Histograms of Categorical Variables

# Select categorical columns
categorical_vars <- dat1[, c("Wthr_Cond_ID", "Light_Cond_ID", "Road_Type_ID", "Road_Algn_ID", "Traffic_Cntl_ID", "Harm_Evnt_ID")]

# Create a function to generate bar plots for each categorical variable
plot_categorical <- function(df) {
  for (var in colnames(df)) {
    # Save the ggplot object to a variable
    p <- ggplot(df, aes_string(x = var)) +
      geom_bar(fill = "antiquewhite3", color = "black") +
      theme_minimal() + theme_bw(base_size = 24)
      labs(title = paste("Distribution of", var), x = var, y = "Crash Count") +
      theme(axis.text.x = element_text(angle = 45, hjust = 1))
    
    # Print the ggplot object
    print(p)
  }
}

# Generate bar plots for all categorical variables
plot_categorical(categorical_vars)

Summary of the Histograms

# Create a data frame with variable names and explanations
explanations <- data.frame(
  Variable = c("Wthr_Cond_ID", "Light_Cond_ID", "Road_Type_ID", "Road_Algn_ID", "Traffic_Cntl_ID", "Harm_Evnt_ID"),
  Explanation = c(
    "Most of the crashes were occured in clear weather.",
    "Daylight experienced the majority of the crashes.",
    "Two-lane, two-way highways experienced a high number of crashes",
    "Straight road alignment at level experienced most of the crashes.",
    "The number of crashes are distributed along all traffic control devices.",
    "Involvement of motor vehicles have the highest count among all crashes."
  )
)

# Print the table
knitr::kable(explanations, col.names = c("Variable", "Explanation"), caption = "Explanations for the Categorical Variables")
Explanations for the Categorical Variables
Variable Explanation
Wthr_Cond_ID Most of the crashes were occured in clear weather.
Light_Cond_ID Daylight experienced the majority of the crashes.
Road_Type_ID Two-lane, two-way highways experienced a high number of crashes
Road_Algn_ID Straight road alignment at level experienced most of the crashes.
Traffic_Cntl_ID The number of crashes are distributed along all traffic control devices.
Harm_Evnt_ID Involvement of motor vehicles have the highest count among all crashes.

Stacked Bar Plot

Injury Severity Vs Road Class

  ggplot(dat1, aes(x = Road_Cls_ID, fill = Prsn_Injry_Sev_ID)) +
  geom_bar(position = "fill") +  # 'fill' will stack the bars by proportion
  theme_minimal() + 
  theme_bw(base_size = 20) +
  labs(title = "Proportion of Injury Severity across Road Class", 
       x = "Road Class", 
       y = "Proportion", 
       fill = "Injury Severity") +
  scale_fill_manual(values = c("O" = "honeydew3",  # Set custom colors for each category
                               "KA" = "salmon4", 
                               "BC" = "skyblue4"))
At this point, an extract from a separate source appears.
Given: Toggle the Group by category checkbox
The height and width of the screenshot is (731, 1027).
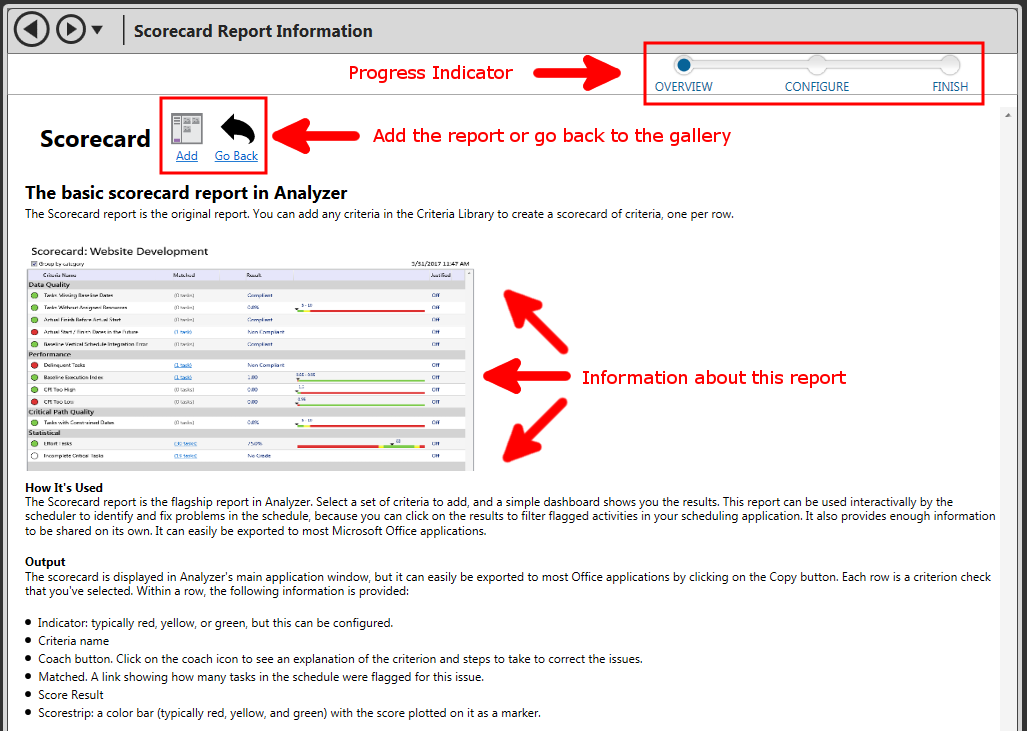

Injury Severity Vs Ethnicity

  ggplot(dat1, aes(x = Prsn_Ethnicity_ID, fill = Prsn_Injry_Sev_ID)) +
  geom_bar(position = "fill") +  # 'fill' will stack the bars by proportion
  theme_minimal() + 
  theme_bw(base_size = 20) +
  labs(title = "Proportion of Injury Severity across Ethnicity", 
       x = "Ethnicity", 
       y = "Proportion", 
       fill = "Injury Severity") +
  scale_fill_manual(values = c("O" = "honeydew3",  # Set custom colors for each category
                               "KA" = "salmon4", 
                               "BC" = "skyblue4"))

Injury Severity Vs Weather Conditions

  ggplot(dat1, aes(x = Wthr_Cond_ID, fill = Prsn_Injry_Sev_ID)) +
  geom_bar(position = "fill") +  # 'fill' will stack the bars by proportion
  theme_minimal() + 
  theme_bw(base_size = 20) +
  labs(title = "Proportion of Injury Severity across Weather Conditions", 
       x = "Weather Conditions", 
       y = "Proportion", 
       fill = "Injury Severity") +
  scale_fill_manual(values = c("O" = "honeydew3",  # Set custom colors for each category
                               "KA" = "salmon4", 
                               "BC" = "skyblue4"))